1. Scale up appropriate, timely, high quality, cost-effective early infant diagnosis, using comprehensive laboratory mapping and optimized use of all available diagnostic resources, recognizing the patient benefits of Point of Care (POC) Early Infant Diagnosis (EID) for timely diagnosis and ART initiation.
2. Prioritize effective, evidence-based case-finding strategies to increase demand for testing of children of all ages and improve patient identification, including testing all children attending nutrition, TB, and inpatient wards, testing of mother-infant pairs in immunization clinics, scaling up index testing, etc.
3. Develop strategies to optimize the use of new technologies and interventions in countries.
4. Work with national regulatory authorities to streamline procedures and strengthen the use of WHO prequalification listing when considering national regulatory approval.
5. Develop more accurate, transparent, and consolidated forecasts to support manufacturing and reagent availability.
6. Support multiplexing of available diagnostic technologies across programs for more optimal utilization of available platforms and wider access to testing.
7. Work towards eliminating user fees from diagnostic and health services in the public sector.
8. Prioritize fast track national regulatory approval of EID and viral load (VL) products that have stringent international regulatory approval and/or WHO prequalification listing.
9. Accept WHO guidance suggesting countries should refrain from requiring national evaluation studies that would be duplicative, but instead adopt a rapid and streamlined registration and national approval process for EID and viral load products.
10. Prioritize the development and operationalization of collaborative regional registration schemes and take part in the collaborative registration procedure for diagnostics, to be developed by the WHO.
11. Develop and implement post market surveillance of diagnostic products.
23. Jointly agree upon and execute next steps to optimize the availability and delivery of these formulations in 2019 including:
Timely and regular information sharing (including orders placed and timelines for deliveries)
Providing best possible demand forecasts
Collaborate on the optimization of limited supply within and among countries and joint prioritization among orders to ensure sustainable supplies to children once initiated
Support product uptake at country level
Regulatory filings as needed to support scale-up, timely responses to queries raised during the review, and implementation (re-validation as required) of post approval changes at risk during the review period.
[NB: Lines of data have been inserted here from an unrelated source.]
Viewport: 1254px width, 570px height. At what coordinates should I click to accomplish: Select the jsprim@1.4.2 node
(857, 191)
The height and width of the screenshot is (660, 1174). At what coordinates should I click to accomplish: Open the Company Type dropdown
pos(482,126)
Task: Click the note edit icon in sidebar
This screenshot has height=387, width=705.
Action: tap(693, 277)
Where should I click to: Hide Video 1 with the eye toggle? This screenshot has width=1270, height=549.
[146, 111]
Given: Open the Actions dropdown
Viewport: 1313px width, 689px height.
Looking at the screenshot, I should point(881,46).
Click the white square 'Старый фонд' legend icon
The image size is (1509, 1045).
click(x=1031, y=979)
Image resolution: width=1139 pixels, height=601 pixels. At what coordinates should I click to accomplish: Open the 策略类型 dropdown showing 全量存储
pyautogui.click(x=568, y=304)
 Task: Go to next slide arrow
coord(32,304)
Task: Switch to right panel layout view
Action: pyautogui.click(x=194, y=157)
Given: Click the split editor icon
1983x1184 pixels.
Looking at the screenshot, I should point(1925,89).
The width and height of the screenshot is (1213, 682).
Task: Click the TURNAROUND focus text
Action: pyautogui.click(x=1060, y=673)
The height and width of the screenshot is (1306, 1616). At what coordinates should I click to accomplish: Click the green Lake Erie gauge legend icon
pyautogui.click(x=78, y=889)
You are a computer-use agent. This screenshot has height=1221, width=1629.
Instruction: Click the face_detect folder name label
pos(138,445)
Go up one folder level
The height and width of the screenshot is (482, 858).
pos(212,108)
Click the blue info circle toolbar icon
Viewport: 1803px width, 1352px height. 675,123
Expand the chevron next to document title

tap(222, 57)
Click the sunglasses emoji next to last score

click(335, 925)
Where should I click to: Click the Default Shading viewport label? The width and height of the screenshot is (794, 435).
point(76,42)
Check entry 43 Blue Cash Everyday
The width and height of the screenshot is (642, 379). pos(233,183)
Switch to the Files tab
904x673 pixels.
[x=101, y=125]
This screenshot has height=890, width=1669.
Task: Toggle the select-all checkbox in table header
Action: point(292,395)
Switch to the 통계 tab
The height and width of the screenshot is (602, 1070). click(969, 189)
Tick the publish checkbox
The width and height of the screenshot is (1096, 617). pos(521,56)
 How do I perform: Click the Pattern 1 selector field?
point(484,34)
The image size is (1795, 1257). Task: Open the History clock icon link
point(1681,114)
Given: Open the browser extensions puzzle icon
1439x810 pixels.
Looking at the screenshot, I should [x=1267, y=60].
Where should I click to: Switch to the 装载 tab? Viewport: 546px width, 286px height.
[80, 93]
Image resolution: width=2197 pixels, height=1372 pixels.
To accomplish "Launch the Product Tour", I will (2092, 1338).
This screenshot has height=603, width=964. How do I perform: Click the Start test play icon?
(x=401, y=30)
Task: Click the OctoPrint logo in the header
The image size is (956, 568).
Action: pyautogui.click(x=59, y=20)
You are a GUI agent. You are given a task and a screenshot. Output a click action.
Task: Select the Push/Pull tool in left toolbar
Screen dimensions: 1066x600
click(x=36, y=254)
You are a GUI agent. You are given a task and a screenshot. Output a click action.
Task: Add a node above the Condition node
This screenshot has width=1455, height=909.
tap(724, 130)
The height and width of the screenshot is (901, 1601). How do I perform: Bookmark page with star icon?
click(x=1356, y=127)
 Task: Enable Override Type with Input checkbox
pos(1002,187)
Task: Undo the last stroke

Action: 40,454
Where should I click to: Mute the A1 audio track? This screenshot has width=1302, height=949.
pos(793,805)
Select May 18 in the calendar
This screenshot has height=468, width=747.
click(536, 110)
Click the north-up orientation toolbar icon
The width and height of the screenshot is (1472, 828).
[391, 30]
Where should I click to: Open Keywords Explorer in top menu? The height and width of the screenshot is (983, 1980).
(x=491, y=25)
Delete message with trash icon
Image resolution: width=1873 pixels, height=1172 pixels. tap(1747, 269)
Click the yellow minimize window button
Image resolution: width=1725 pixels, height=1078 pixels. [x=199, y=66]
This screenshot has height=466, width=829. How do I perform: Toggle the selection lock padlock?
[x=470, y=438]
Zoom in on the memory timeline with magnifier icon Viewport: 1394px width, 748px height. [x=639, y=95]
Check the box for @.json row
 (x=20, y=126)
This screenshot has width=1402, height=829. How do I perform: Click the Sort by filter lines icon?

50. Accelerate transition to more optimal regimens and formulations as described in WHO Guidelines
and 2018 Optimal formulary by:
Developing transition plans by Q1 2019
Introducing DTG 50 mg for children above 25 kg by Q2 2019
Fully phasing out NVP based regimens by Q3 2019 in children older than 3 years and by Q2 2020 in children younger than 3 years.
Optimizing the use of LPVr solid formulations by prioritizing infants and children that most need them as well as using LPVr tablets as soon as a child can swallow them
Transitioning stable children to optimal regimens as outlined by in the WHO treatment guidelines and in the Optimal Formulary and Limited Use List
51. Increase viral load monitoring of children and ensure linkage of children failing first line drugs to 2nd and 3rd line drugs, working with donors and manufacturers to ensure availability of drugs in line with WHO guidelines.
The APWG issued an updated memo on 10 January 2019 to Suppliers of paediatric LPV/r formulations, HIV program managers, and ARV logistics divisions “to provide information on global coordination efforts to ensure paediatric LPV/r formulations are appropriately distributed and utilized.” The APWG also continues to meet monthly with manufacturers and to develop a plan for increased supply by end 2019. It plans to develop a dashboard on the supply situation of LPV/r granules and pellets for the APWG website.